======== RECORDS SUPPLIED ========
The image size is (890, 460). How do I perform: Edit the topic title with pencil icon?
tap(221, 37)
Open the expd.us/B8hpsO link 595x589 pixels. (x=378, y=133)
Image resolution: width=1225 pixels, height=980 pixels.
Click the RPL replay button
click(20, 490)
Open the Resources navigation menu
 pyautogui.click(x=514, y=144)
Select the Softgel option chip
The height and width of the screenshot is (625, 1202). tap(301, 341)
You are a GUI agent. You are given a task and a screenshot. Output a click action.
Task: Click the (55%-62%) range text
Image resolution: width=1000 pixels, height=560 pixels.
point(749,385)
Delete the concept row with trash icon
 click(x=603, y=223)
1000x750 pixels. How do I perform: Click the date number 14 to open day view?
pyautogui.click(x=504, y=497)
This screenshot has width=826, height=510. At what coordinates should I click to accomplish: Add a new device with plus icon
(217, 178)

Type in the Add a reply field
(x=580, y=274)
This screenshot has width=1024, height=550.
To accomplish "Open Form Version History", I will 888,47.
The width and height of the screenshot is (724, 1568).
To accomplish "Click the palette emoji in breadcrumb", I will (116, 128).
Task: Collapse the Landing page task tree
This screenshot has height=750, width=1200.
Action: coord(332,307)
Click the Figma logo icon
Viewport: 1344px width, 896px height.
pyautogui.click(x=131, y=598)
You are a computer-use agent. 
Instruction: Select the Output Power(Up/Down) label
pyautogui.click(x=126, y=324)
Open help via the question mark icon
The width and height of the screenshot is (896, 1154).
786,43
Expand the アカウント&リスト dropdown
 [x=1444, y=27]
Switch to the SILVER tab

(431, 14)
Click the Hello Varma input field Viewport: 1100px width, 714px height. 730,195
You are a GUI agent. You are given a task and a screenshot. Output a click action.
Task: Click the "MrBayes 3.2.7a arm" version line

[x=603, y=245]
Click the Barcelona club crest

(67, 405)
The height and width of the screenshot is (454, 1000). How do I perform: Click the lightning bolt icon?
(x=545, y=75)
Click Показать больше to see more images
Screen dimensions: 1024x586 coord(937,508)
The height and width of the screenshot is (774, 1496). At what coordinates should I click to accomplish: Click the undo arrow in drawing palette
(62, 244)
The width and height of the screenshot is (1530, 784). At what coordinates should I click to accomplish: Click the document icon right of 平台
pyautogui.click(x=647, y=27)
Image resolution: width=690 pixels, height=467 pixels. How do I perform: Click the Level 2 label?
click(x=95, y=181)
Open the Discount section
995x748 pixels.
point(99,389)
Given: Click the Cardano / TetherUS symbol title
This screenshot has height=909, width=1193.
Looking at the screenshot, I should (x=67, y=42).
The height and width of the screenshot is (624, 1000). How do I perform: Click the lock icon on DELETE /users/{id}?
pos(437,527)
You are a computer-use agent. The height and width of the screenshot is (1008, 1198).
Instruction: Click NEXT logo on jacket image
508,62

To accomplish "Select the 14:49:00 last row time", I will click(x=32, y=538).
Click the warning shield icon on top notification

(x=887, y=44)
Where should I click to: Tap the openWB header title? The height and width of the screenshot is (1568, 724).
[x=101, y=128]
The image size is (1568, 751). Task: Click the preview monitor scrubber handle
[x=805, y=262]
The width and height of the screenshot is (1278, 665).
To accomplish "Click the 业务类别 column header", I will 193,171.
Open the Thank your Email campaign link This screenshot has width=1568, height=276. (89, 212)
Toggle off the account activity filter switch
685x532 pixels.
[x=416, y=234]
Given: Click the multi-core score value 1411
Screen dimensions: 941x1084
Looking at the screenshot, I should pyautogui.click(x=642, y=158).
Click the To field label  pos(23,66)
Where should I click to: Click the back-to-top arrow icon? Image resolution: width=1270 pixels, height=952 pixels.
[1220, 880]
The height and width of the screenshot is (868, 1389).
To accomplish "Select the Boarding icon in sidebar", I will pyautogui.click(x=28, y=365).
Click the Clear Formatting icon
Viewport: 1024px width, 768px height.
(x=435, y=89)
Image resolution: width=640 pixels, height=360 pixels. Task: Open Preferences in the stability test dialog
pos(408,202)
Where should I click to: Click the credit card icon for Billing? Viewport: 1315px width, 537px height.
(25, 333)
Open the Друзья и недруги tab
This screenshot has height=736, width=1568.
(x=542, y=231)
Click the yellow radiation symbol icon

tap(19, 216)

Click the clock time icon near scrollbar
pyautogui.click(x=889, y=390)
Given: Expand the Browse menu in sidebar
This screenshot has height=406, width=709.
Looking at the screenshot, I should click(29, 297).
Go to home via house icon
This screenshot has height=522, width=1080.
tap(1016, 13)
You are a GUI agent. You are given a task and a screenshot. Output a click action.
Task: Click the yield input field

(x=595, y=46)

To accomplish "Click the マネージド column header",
========
PROBLEM REQUIREMENTS
Each record above should be repeated exactly.

ANSWER AREA
The image size is (890, 460). How do I perform: Edit the topic title with pencil icon?
tap(221, 37)
Open the expd.us/B8hpsO link 595x589 pixels. (x=378, y=133)
Image resolution: width=1225 pixels, height=980 pixels.
Click the RPL replay button
click(20, 490)
Open the Resources navigation menu
 pyautogui.click(x=514, y=144)
Select the Softgel option chip
The height and width of the screenshot is (625, 1202). tap(301, 341)
You are a GUI agent. You are given a task and a screenshot. Output a click action.
Task: Click the (55%-62%) range text
Image resolution: width=1000 pixels, height=560 pixels.
point(749,385)
Delete the concept row with trash icon
 click(x=603, y=223)
1000x750 pixels. How do I perform: Click the date number 14 to open day view?
pyautogui.click(x=504, y=497)
This screenshot has width=826, height=510. At what coordinates should I click to accomplish: Add a new device with plus icon
(217, 178)

Type in the Add a reply field
(x=580, y=274)
This screenshot has width=1024, height=550.
To accomplish "Open Form Version History", I will 888,47.
The width and height of the screenshot is (724, 1568).
To accomplish "Click the palette emoji in breadcrumb", I will (116, 128).
Task: Collapse the Landing page task tree
This screenshot has height=750, width=1200.
Action: coord(332,307)
Click the Figma logo icon
Viewport: 1344px width, 896px height.
pyautogui.click(x=131, y=598)
You are a computer-use agent. 
Instruction: Select the Output Power(Up/Down) label
pyautogui.click(x=126, y=324)
Open help via the question mark icon
The width and height of the screenshot is (896, 1154).
786,43
Expand the アカウント&リスト dropdown
 [x=1444, y=27]
Switch to the SILVER tab

(431, 14)
Click the Hello Varma input field Viewport: 1100px width, 714px height. 730,195
You are a GUI agent. You are given a task and a screenshot. Output a click action.
Task: Click the "MrBayes 3.2.7a arm" version line

[x=603, y=245]
Click the Barcelona club crest

(67, 405)
The height and width of the screenshot is (454, 1000). How do I perform: Click the lightning bolt icon?
(x=545, y=75)
Click Показать больше to see more images
Screen dimensions: 1024x586 coord(937,508)
The height and width of the screenshot is (774, 1496). At what coordinates should I click to accomplish: Click the undo arrow in drawing palette
(62, 244)
The width and height of the screenshot is (1530, 784). At what coordinates should I click to accomplish: Click the document icon right of 平台
pyautogui.click(x=647, y=27)
Image resolution: width=690 pixels, height=467 pixels. How do I perform: Click the Level 2 label?
click(x=95, y=181)
Open the Discount section
995x748 pixels.
point(99,389)
Given: Click the Cardano / TetherUS symbol title
This screenshot has height=909, width=1193.
Looking at the screenshot, I should (x=67, y=42).
The height and width of the screenshot is (624, 1000). How do I perform: Click the lock icon on DELETE /users/{id}?
pos(437,527)
You are a computer-use agent. The height and width of the screenshot is (1008, 1198).
Instruction: Click NEXT logo on jacket image
508,62

To accomplish "Select the 14:49:00 last row time", I will click(x=32, y=538).
Click the warning shield icon on top notification

(x=887, y=44)
Where should I click to: Tap the openWB header title? The height and width of the screenshot is (1568, 724).
[x=101, y=128]
The image size is (1568, 751). Task: Click the preview monitor scrubber handle
[x=805, y=262]
The width and height of the screenshot is (1278, 665).
To accomplish "Click the 业务类别 column header", I will 193,171.
Open the Thank your Email campaign link This screenshot has width=1568, height=276. (89, 212)
Toggle off the account activity filter switch
685x532 pixels.
[x=416, y=234]
Given: Click the multi-core score value 1411
Screen dimensions: 941x1084
Looking at the screenshot, I should pyautogui.click(x=642, y=158).
Click the To field label  pos(23,66)
Where should I click to: Click the back-to-top arrow icon? Image resolution: width=1270 pixels, height=952 pixels.
[1220, 880]
The height and width of the screenshot is (868, 1389).
To accomplish "Select the Boarding icon in sidebar", I will pyautogui.click(x=28, y=365).
Click the Clear Formatting icon
Viewport: 1024px width, 768px height.
(x=435, y=89)
Image resolution: width=640 pixels, height=360 pixels. Task: Open Preferences in the stability test dialog
pos(408,202)
Where should I click to: Click the credit card icon for Billing? Viewport: 1315px width, 537px height.
(25, 333)
Open the Друзья и недруги tab
This screenshot has height=736, width=1568.
(x=542, y=231)
Click the yellow radiation symbol icon

tap(19, 216)

Click the clock time icon near scrollbar
pyautogui.click(x=889, y=390)
Given: Expand the Browse menu in sidebar
This screenshot has height=406, width=709.
Looking at the screenshot, I should click(29, 297).
Go to home via house icon
This screenshot has height=522, width=1080.
tap(1016, 13)
You are a GUI agent. You are given a task and a screenshot. Output a click action.
Task: Click the yield input field

(x=595, y=46)

To accomplish "Click the マネージド column header",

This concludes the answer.